Incrivelmente (ou não!), mesmo com provas dadas no terreno, o modelo de aldeia de Owen foi rejeitado pelo clero e pelos políticos. Consideravam que este modelo proporcionaria uma vida tão boa aos pobres que iria levá-los a recusar trabalho para se dedicarem ao ócio proporcionado pelos confortos considerados excessivos para as classes trabalhadoras.
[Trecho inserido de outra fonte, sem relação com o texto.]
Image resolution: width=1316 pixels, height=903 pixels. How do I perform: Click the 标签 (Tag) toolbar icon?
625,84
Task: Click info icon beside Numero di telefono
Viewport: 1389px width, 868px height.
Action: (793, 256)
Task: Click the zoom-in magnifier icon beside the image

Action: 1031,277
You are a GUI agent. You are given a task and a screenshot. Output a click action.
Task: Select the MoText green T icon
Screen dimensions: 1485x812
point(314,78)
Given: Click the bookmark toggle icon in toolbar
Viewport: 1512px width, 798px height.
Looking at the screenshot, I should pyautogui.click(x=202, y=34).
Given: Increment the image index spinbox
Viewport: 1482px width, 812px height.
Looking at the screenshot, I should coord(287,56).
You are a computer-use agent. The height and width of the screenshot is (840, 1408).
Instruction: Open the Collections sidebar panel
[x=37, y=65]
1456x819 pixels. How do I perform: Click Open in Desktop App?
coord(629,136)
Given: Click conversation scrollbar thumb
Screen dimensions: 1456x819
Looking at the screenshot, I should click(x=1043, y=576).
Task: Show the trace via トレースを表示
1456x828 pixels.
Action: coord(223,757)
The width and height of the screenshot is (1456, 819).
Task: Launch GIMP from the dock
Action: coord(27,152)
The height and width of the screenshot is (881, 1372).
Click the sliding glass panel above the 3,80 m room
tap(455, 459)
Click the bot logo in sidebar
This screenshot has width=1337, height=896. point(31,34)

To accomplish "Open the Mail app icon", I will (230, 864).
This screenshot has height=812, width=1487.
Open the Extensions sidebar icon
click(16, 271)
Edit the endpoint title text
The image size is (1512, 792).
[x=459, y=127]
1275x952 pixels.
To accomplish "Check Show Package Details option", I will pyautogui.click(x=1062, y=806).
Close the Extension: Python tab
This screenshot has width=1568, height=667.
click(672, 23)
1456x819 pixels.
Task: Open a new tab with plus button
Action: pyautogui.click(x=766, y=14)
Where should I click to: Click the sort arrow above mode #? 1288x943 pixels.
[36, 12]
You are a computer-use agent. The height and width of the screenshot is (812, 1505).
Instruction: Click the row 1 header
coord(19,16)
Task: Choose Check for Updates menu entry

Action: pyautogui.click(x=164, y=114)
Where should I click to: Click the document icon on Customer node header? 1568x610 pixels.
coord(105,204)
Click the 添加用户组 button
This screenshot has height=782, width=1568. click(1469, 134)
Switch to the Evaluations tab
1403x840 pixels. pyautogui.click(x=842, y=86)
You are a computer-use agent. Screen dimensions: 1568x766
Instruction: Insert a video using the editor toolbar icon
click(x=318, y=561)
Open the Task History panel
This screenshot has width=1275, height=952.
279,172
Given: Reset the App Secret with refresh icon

Owen começou a ser visto, pelas classes dirigentes, como um agitador social.
No extremo oposto, havia também quem acusasse Owen de confundir educação com doutrinação e de se dirigir aos trabalhadores em tom demasiado paternalista.
Pessoalmente, impressionou-me o facto deste homem ter concretizado, com sucesso e entusiasmo por parte dos visados, a sua utopia e ter melhorado, sem dúvida, as condições de vida de muitas famílias.
Neste momento da minha vida, considero incrível como há/houve seres humanos maduros e com formação que não perderam a fé na humanidade e continuaram a acreditar na possibilidade do mundo vir a ser um sítio melhor.
Tanto Owen, como os filósofos Fourier e Saint-Simon, socialistas utópicos, foram pioneiros na criação de um novo tipo de sociedade e acreditaram poder resolver problemas do mundo (com os quais ainda hoje nos deparamos!), através da aplicação dos seus modelos a nível mundial.
Estes homens deixaram-nos, igualmente, heranças não só no campo das ideias;
concretamente, foi graças a eles que ficou delineado o modelo urbano que viria a surgir como socialismo utópico e foi, assim, que se desenharam cidades “cujos edifícios deviam satisfazer o interesse público, dando ênfase às questões estéticas, por se acreditar que cidades bonitas produziriam bons cidadãos e, por consequência, sociedades mais perfeitas”! Não podia estar mais de acordo com esta ideia!
Em Portugal, um dos precursores do socialismo utópico, Francisco Solano Constâncio, conheceu as ideias de Robert Owen e, quando regressou a Lisboa, em 1799 (onde exerceu Medicina até 1807) foi responsável pela introdução e propagação da vacinação no nosso país.
A tese de Olga Maria de Azevedo Almeida está aqui e lê-se num fôlego de esperança no Mundo. Todas as citações deste post pertencem a esta obra.
Em breve, escreverei acerca do nosso utópico José Ferreira Pinto Basto.
A imagem é do livro que vou ler de seguida.